Comparative effects of acute or chronic administration of levodopa to 6-OHDA-lesioned rats on the expression and phosphorylation of N-methyl-D-aspartate receptor NR1 subunits in the striatum.

N-methyl-D-aspartate receptor (NMDA) has been increasingly implicated in the formation and maintenance of various forms of behavioral and synaptic plasticity. Recent evidence has linked striatal NMDA function to the adverse effects of long-term dopaminergic treatment in Parkinson's disease. The subcellular distribution and phosphorylation of NMDA subunit, NR1, reflects NMDA receptor activity. To elucidate molecular mechanisms that underlie the persisting alterations in motor response occurring with levodopa treatment of parkinsonian patients, we evaluated the effects of unilateral nigrostriatal depletion with 6-hydroxydopamine and subsequent levodopa treatment on motor responses and NR1 alterations.
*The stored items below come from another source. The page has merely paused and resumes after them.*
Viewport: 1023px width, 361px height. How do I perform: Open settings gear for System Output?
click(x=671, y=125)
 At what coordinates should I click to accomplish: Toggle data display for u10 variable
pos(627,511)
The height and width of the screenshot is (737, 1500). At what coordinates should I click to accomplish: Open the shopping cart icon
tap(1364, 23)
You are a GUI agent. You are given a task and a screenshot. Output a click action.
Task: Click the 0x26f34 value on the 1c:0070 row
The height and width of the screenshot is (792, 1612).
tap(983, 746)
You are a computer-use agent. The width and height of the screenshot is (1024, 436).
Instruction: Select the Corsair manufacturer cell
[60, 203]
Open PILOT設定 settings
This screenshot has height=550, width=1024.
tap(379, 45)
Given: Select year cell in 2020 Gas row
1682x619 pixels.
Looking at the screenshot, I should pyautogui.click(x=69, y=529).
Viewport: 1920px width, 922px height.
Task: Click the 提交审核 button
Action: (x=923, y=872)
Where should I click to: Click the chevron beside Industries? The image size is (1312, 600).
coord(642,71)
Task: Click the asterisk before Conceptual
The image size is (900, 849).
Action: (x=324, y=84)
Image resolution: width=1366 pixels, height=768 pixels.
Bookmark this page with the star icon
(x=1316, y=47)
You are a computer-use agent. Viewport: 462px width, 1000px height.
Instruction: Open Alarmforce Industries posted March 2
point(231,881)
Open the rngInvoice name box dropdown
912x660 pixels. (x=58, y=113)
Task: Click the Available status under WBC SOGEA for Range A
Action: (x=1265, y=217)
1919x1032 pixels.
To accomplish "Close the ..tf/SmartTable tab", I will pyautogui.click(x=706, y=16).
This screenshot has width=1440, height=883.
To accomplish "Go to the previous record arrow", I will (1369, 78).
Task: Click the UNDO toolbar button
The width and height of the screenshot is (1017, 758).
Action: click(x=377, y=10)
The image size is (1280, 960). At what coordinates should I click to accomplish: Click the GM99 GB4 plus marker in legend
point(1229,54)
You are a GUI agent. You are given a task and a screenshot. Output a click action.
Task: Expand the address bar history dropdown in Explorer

Three weeks of levodopa administration to rats shortened the rotational duration and increased the peak turning responses, which lasted after withdrawal of chronic levodopa treatment. We found a significant reduction in the abundance of both phosphorylated NR1 on serine residues 890 and 896 (pNR1S890 and pNR1S896) and NR1 in the cell plasma membrane of lesioned striatum. Chronic treatment of lesioned rats with levodopa markedly upregulated pNR1S890, pNR1S896, and pNR1S897 in lesioned striatum with a concomitant normalization of the plasma membrane NR1 abundance. The magnitude of increased pNR1S890, pNR1S896, and pNR1S897 is dependent on the number of levodopa injections and is paralleled by a sensitization of the rotational response. Our data indicate that glutamate signaling is triggered during the levodopa administration. Activated NMDA receptor NR1-mediated mechanisms are involved in the persistent expression of the motor response alterations that appear during chronic levodopa therapy of parkinsonian rats and continue after treatment withdrawal.